{Reference Type}: Journal Article
{Title}: Discovery of potent small molecule inhibitors of histone lysine methyltransferase NSDs.
{Author}: Piao L;Gao Y;Xu X;Su Y;Wang YD;Zhou J;Gao Y;Fang J;Li Q;Chang S;Kong R;
{Journal}: Eur J Med Chem
{Volume}: 268
{Issue}: 0
{Year}: 2024 Mar 15
{Factor}: 7.088
{DOI}: 10.1016/j.ejmech.2024.116264
{Abstract}: Nuclear receptor binding SET domain (NSD) proteins are a class of histone lysine methyltransferases and implicated in multiple cancer types with aberrant expression and involvement of cancer related signaling pathways. In this study, a series of small-molecule compounds including compound 2 and 3 are identified against the SET domain of NSDs through structure-based virtual screening.
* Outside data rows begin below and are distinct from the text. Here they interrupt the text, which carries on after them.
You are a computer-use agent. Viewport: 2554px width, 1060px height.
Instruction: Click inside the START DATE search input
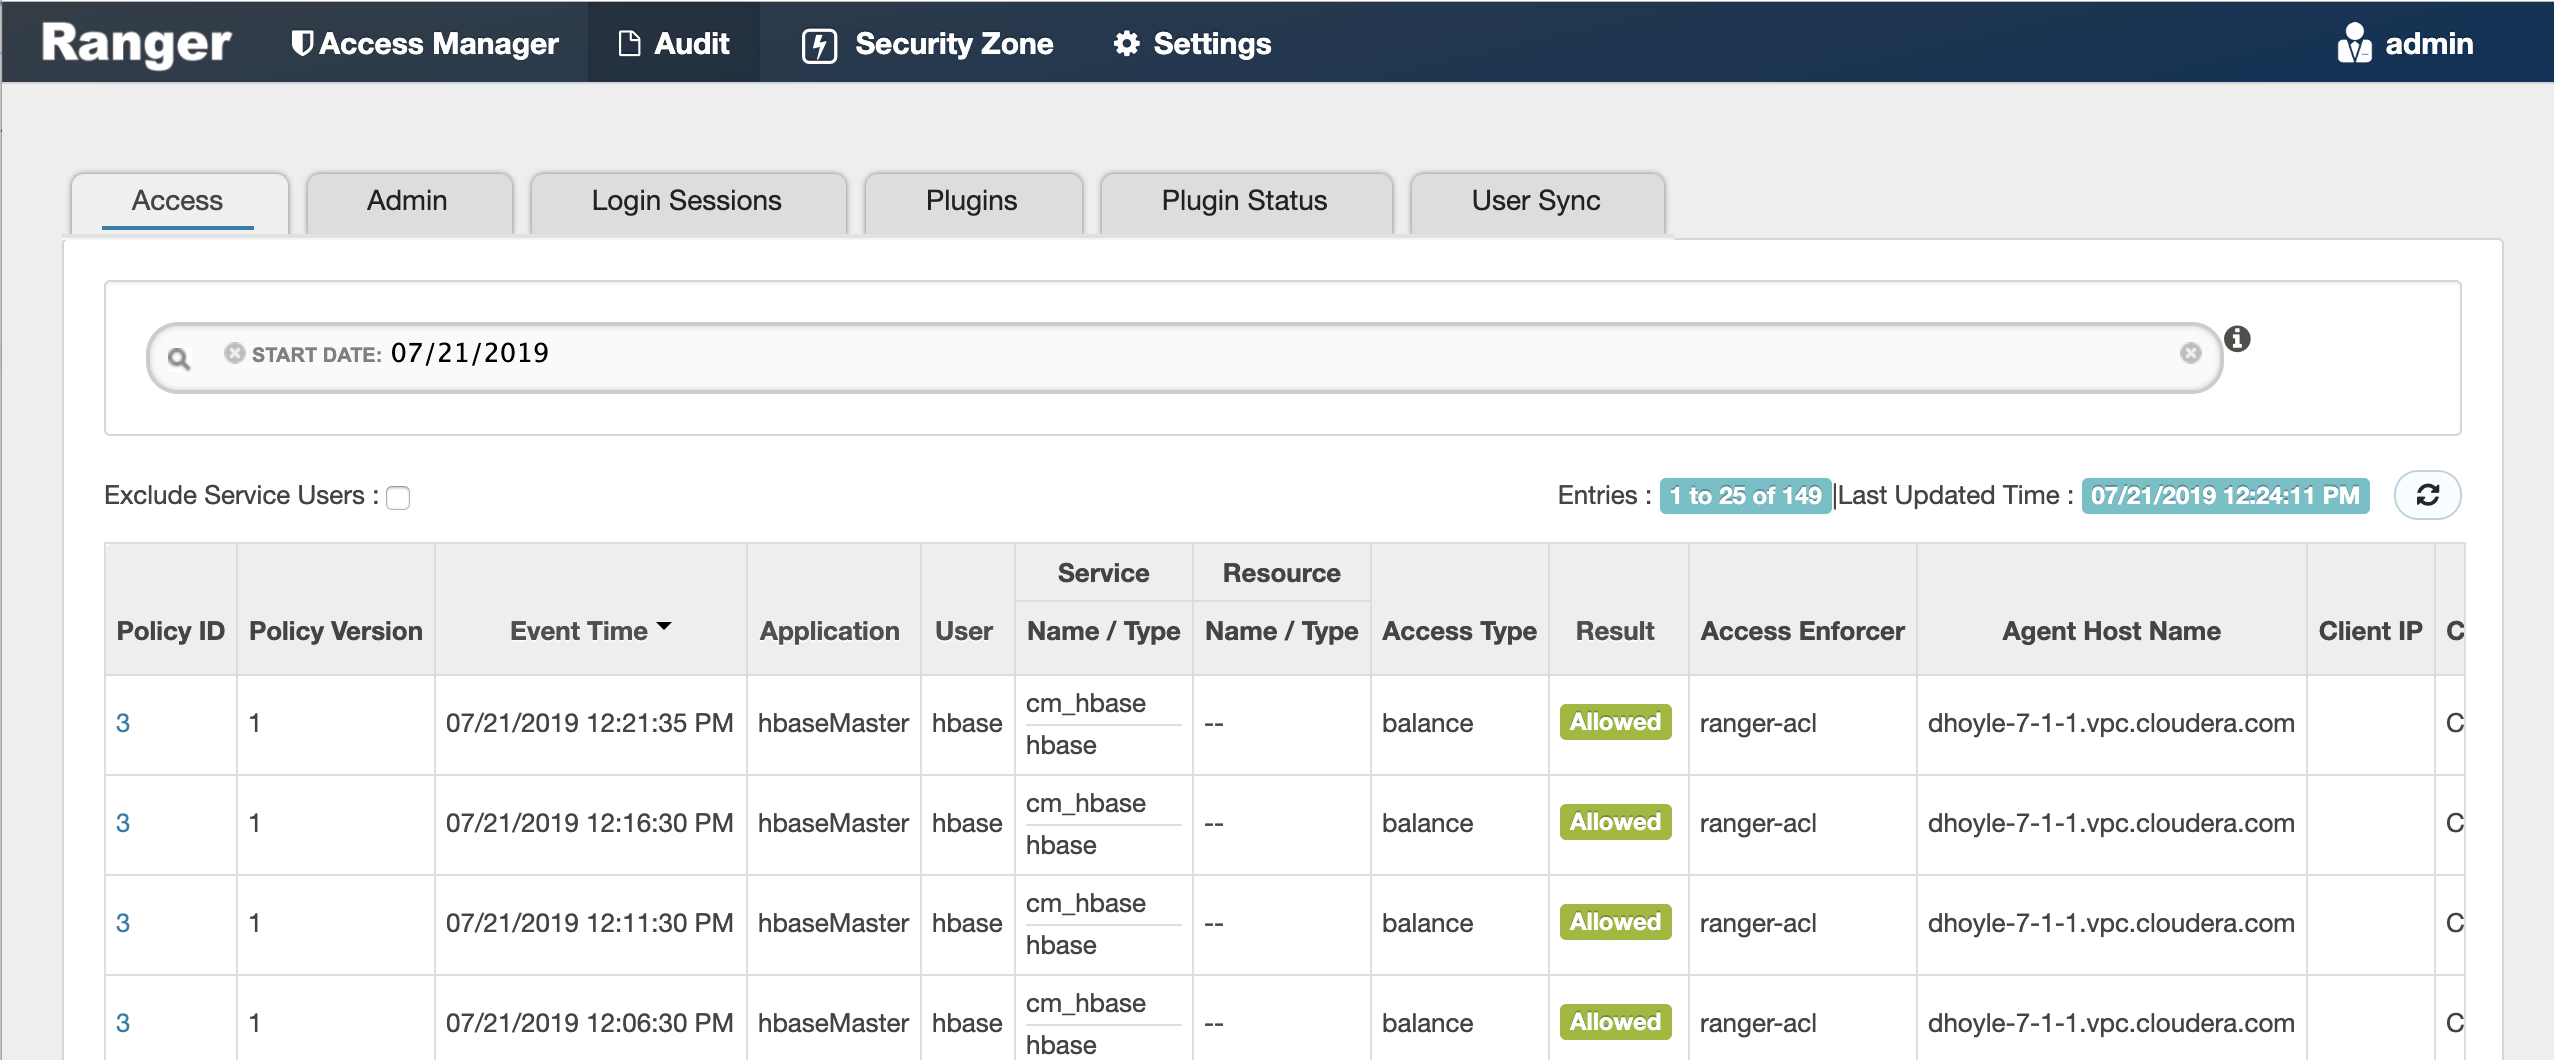900,353
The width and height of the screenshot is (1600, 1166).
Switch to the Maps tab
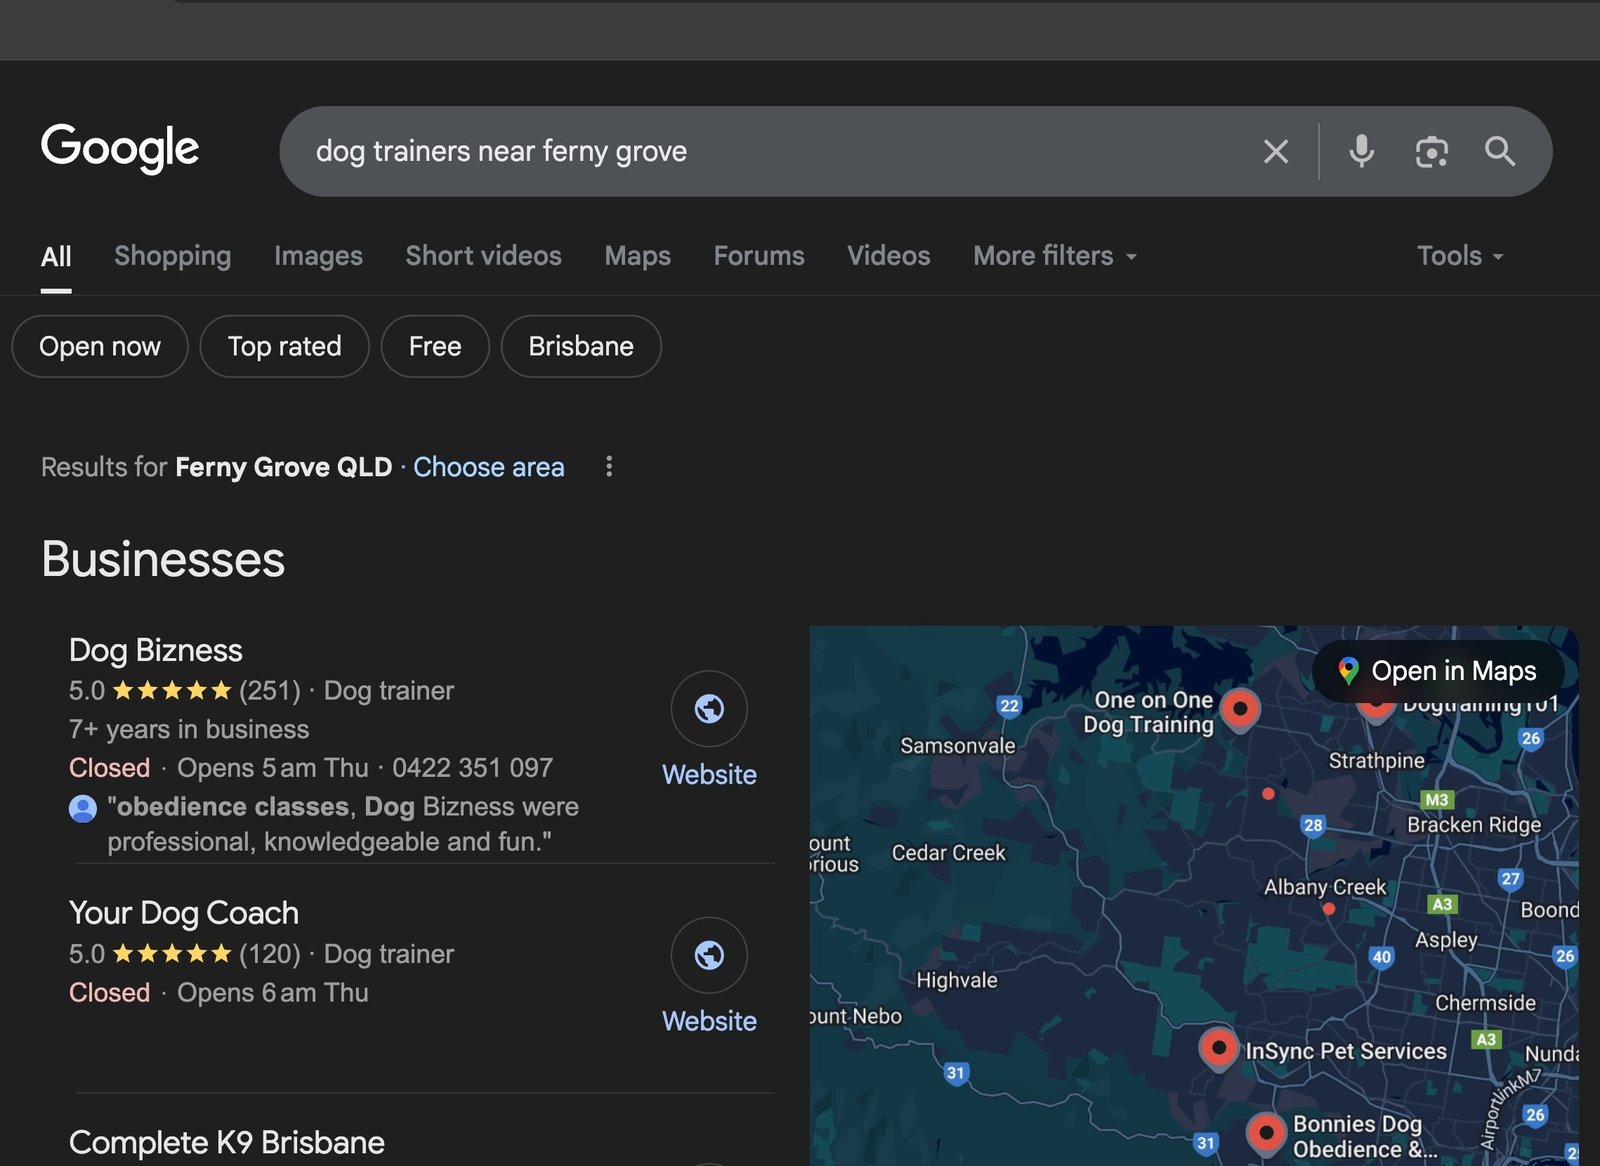pyautogui.click(x=637, y=256)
Our lead compound 3 exhibits potent inhibitory activities in vitro towards the NSD2-SET and NSD3-SET with an IC50 of 0.81 μM and 0.84 μM, respectively, and efficiently inhibits histone H3 lysine 36 dimethylation and decreases the expression of NSDs-targeted genes in non-small cell lung cancer cells at 100 nM. Compound 3 suppresses cell proliferation and reduces the clonogenicity in H460 and H1299 non-small cell lung cancer cells, and induces s-phase cell cycle arrest and apoptosis. These data establish our compounds as a valuable tool-kit for the study of the biological roles of NSDs in cancer.